O foco do presidente da instituição no pagamento de dividendos fica claro ao afirmar que “se eu puder dar mais resultado para dar mais dividendos, eu vou fazer isso”. Isso em um contexto de menor pagamento de dividendos ao Tesouro em relação ao padrão do passado e déficits fiscais do governo.

Em que pese o necessário zelo com a política de crédito estatal, já que operações sistematicamente deficitárias penalizam os cofres públicos e podem ser inviabilizadas, o objetivo do banco público não deve ser o de dar lucro ao acionista, como os bancos privados, mas sim promover o bem-estar social.

A Caixa tem um desenho peculiar. Diferentemente da experiência mundial, onde o crédito público é financiado principalmente com recursos orçamentários do governo, a operação da Caixa tem como pilar o crédito direcionado.

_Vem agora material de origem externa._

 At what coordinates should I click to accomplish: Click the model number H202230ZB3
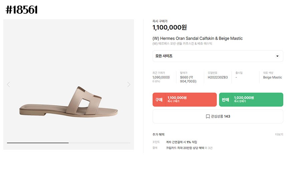point(218,77)
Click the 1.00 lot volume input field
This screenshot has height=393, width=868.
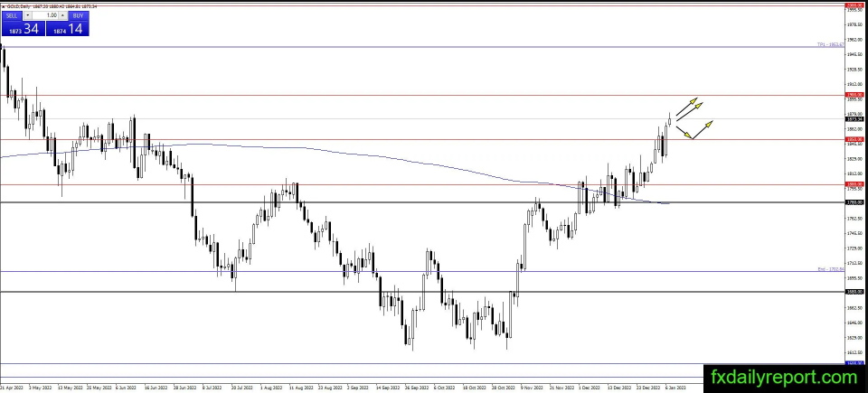coord(45,15)
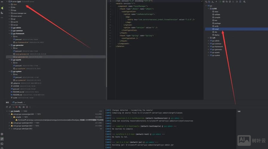Run the Maven package lifecycle goal

pyautogui.click(x=217, y=23)
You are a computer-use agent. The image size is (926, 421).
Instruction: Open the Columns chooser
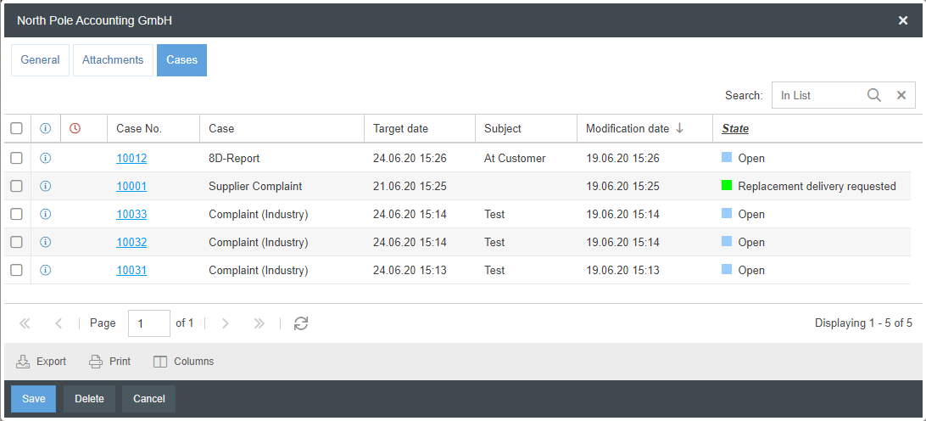pos(184,362)
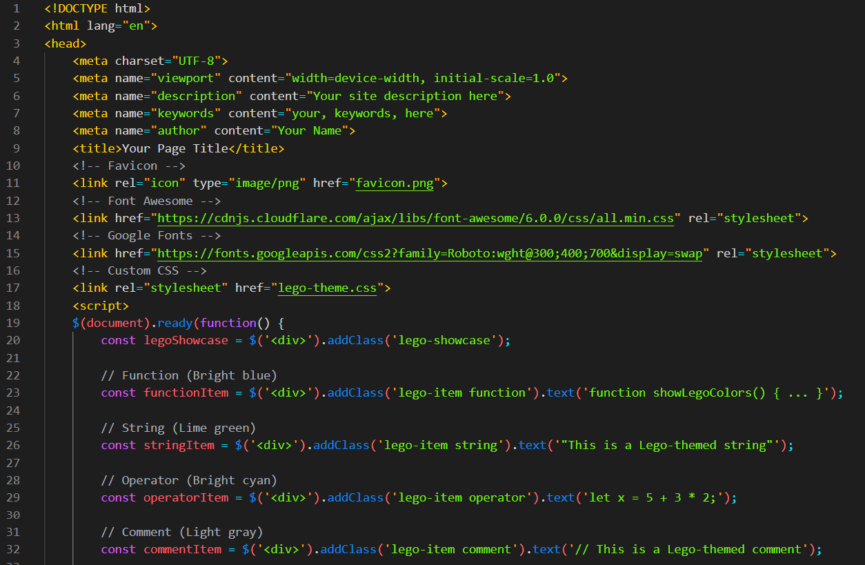865x565 pixels.
Task: Click the viewport meta name value
Action: pos(186,78)
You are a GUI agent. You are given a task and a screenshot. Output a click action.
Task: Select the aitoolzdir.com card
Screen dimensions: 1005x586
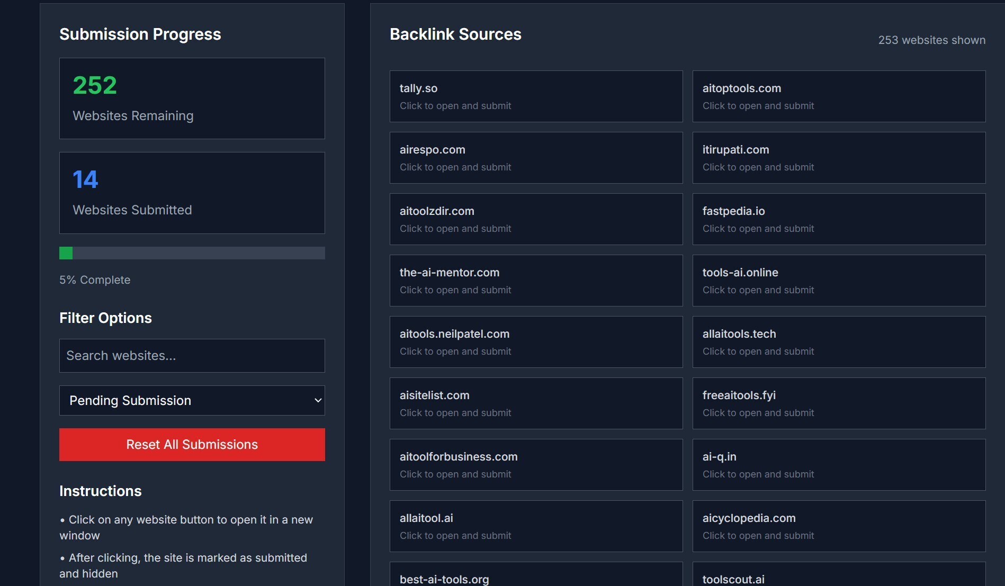pyautogui.click(x=536, y=219)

Seu crédito imobiliário tem como fonte de recursos a caderneta de poupança de correntistas (a Caixa detém 37% do mercado) e o FGTS (a Caixa é o principal operador), ambos com remuneração abaixo das taxas de mercado.

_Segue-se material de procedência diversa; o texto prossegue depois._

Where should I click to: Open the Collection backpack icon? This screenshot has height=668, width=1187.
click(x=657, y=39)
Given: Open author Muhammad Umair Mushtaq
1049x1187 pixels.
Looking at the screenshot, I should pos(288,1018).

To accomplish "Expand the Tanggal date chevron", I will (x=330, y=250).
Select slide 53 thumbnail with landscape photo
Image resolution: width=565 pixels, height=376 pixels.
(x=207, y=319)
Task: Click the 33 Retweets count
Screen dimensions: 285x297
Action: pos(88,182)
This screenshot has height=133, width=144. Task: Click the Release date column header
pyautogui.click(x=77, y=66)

Esse modelo permite uma política de crédito oficial robusta (a Caixa é o maior banco do país em operações de crédito), mas não sem efeitos colaterais, como o de reduzir a potência da política monetária e de piorar a eficiência alocativa do mercado de crédito.

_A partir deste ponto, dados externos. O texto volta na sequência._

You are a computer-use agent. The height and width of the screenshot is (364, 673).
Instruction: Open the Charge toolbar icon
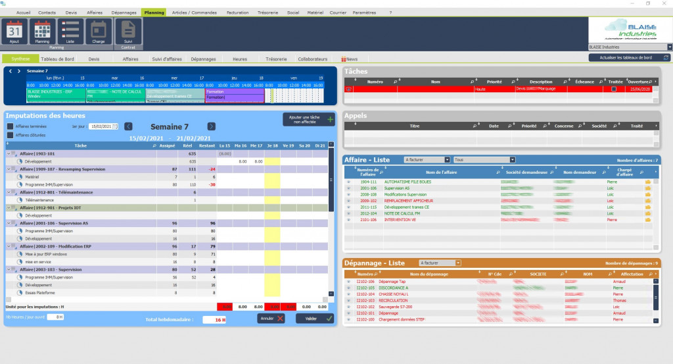[99, 30]
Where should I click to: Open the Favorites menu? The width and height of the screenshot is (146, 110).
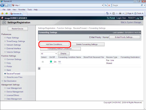(x=22, y=10)
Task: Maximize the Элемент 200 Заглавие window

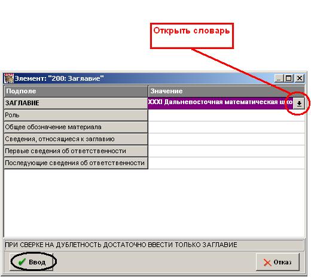Action: click(x=289, y=78)
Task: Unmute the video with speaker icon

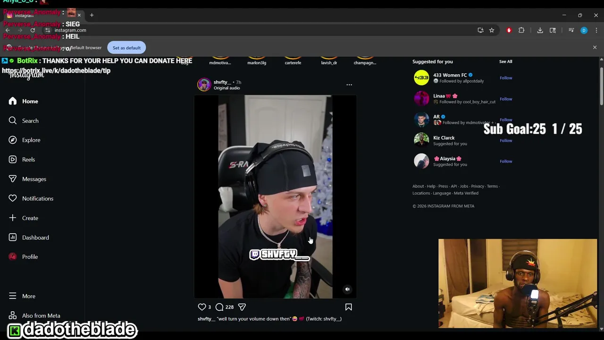Action: 347,289
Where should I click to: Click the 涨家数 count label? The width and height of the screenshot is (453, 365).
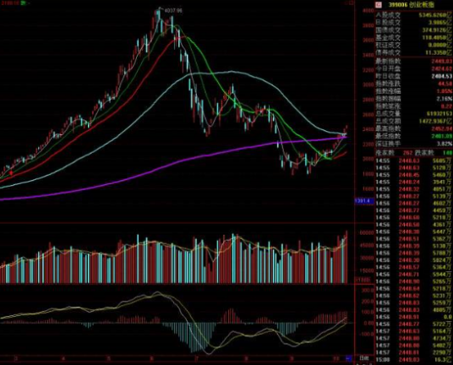tap(386, 152)
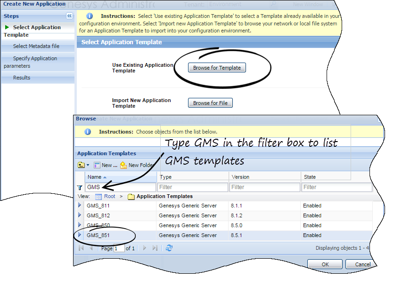Click the Page number input field
This screenshot has width=410, height=294.
click(x=119, y=248)
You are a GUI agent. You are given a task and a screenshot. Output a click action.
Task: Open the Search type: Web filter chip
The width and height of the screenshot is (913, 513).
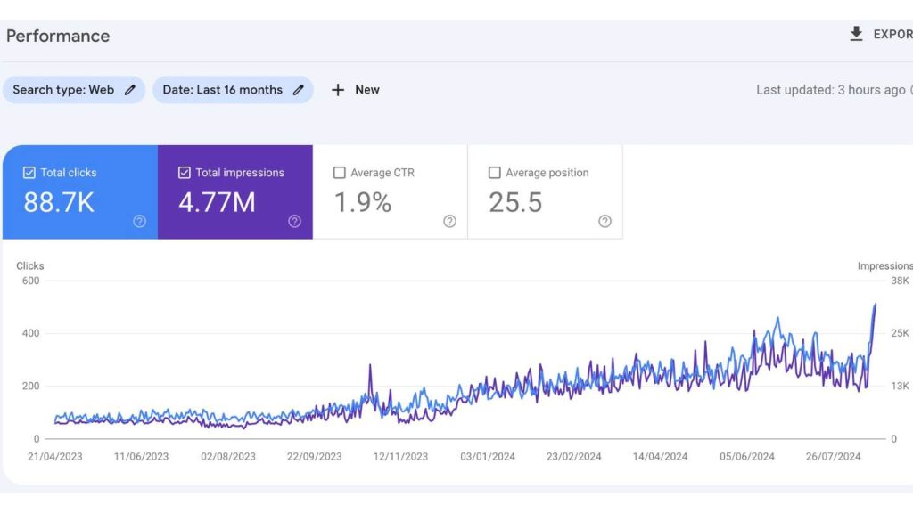coord(62,90)
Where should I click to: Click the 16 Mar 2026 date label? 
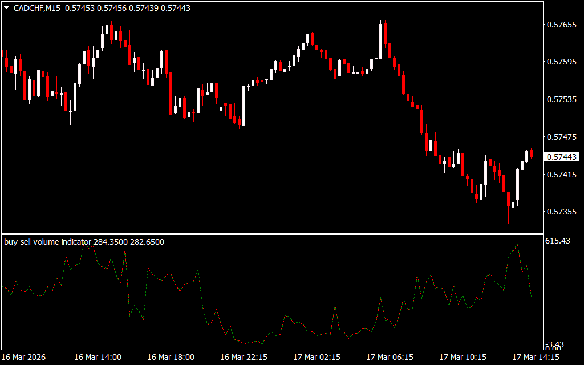[x=25, y=357]
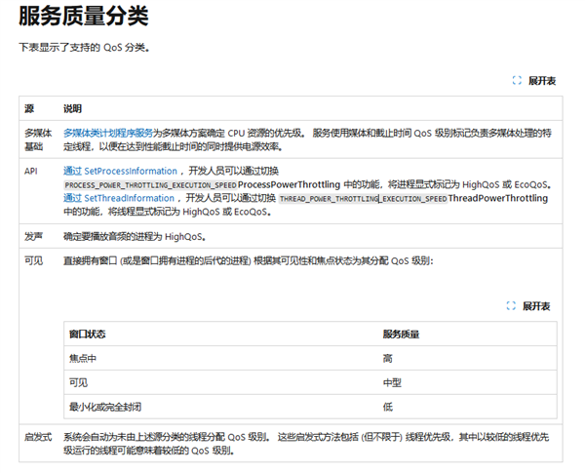Image resolution: width=585 pixels, height=473 pixels.
Task: Select the 多媒体基础 row label
Action: (x=39, y=138)
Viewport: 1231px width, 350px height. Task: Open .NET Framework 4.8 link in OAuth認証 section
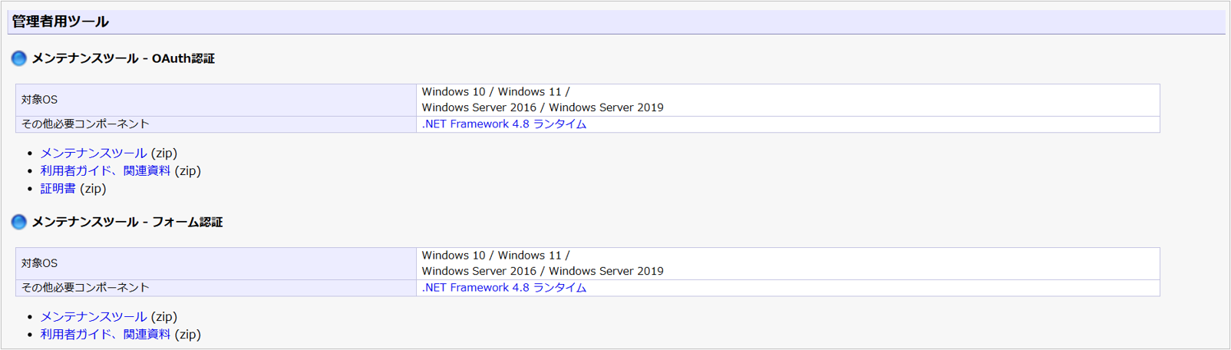click(x=503, y=124)
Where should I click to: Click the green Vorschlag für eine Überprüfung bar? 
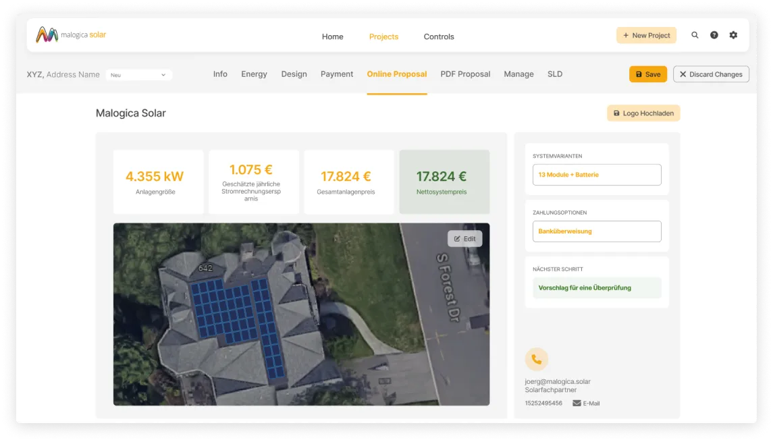tap(596, 287)
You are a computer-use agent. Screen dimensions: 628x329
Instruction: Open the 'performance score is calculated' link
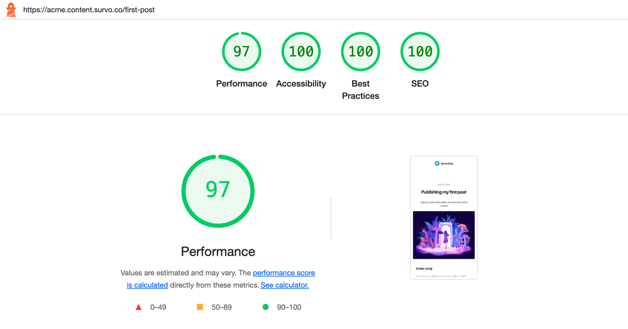[x=284, y=272]
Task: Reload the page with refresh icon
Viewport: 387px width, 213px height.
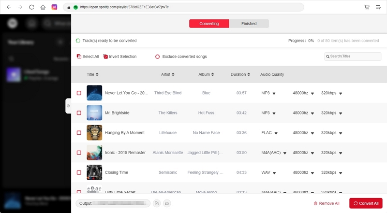Action: tap(31, 7)
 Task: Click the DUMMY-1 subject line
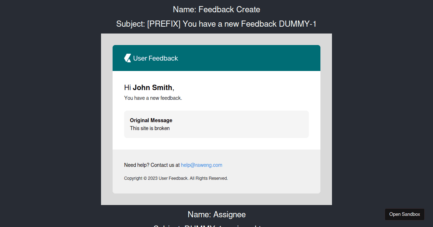[x=216, y=24]
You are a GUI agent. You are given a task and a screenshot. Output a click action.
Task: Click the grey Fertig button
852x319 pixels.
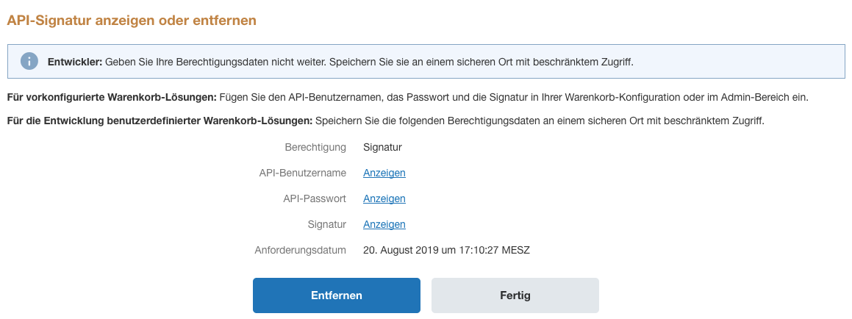coord(515,295)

A busca por mais dividendos ao Tesouro e para o financiamento de gastos públicos se estende no caso das loterias — a Caixa é o principal agente lotérico do país, sendo que a atuação de banco público em loterias é uma peculiaridade brasileira, não havendo nada comparável na experiência mundial.

Os recursos excedentes da loteria vão para os cofres do governo (R$ 11 bilhões em 2023), principalmente para a Seguridade Social, Segurança Pública e Esportes, além de contribuir para o resultado do banco.

Avançar no mercado de bets pode até fazer sentido para a lógica de negócios da Caixa, mas é incoerente com a missão de um banco público. Pior, parece insensato diante da grande preocupação com o crescimento dessas plataformas de aposta desde 2018, quando foram liberadas no país. Esse mercado talvez venha a demandar regulação mais rigorosa, a exemplo do que fazem outros países.

Pesquisa recente de Scott Baker, Justin Balthrop e outros autores mostrou que as apostas esportivas online nos EUA machucam as finanças familiares mais do que outras formas de jogo, por reduzir significativamente a poupança e aumentar a dívida no cartão de crédito (o uso do cartão de crédito foi proibido no Brasil a partir de outubro de 2024). Os autores destacam os potenciais efeitos adversos sobre famílias vulneráveis.

Segundo o Banco Central, de janeiro a março deste ano, os apostadores destinaram até R$ 30 bilhões por mês às bets. O BC estimou que cerca de 24 milhões de pessoas físicas participaram de jogos online em agosto de 2024. Cinco milhões são beneficiários do Bolsa Família (BF), tendo enviado R$ 3 bilhões às bets por meio do Pix.

Cerca de 17% dos cadastrados no BF fizeram apostas no período. Dos que ganham até 2 salários-mínimos, 38% apostam em bets.

Além disso, pesquisa feita pela Unifesp mostra que 10,9 milhões de pessoas fazem uso perigoso de apostas no Brasil. Entre os jogadores de bets, são 66,8%, ante 26,8% de outras modalidades.

A busca por resultados financeiros não deveria ser o objetivo da Caixa, mas sim a atuação para preencher lacunas deixadas pelo setor privado, de preferência evitando sobreposições.

Pior ainda é atuar em atividades que podem ser prejudiciais às finanças e à saúde mental da população. Não há ação para a cultura do Jogo Responsável que justifique a empreitada.

Zeina Latif
Economista associada do Gibraltar Consulting, ex-secretária de Desenvolvimento Econômico do Governo do Estado de São Paulo e ex chief economist do XP INVESTIMENTOS.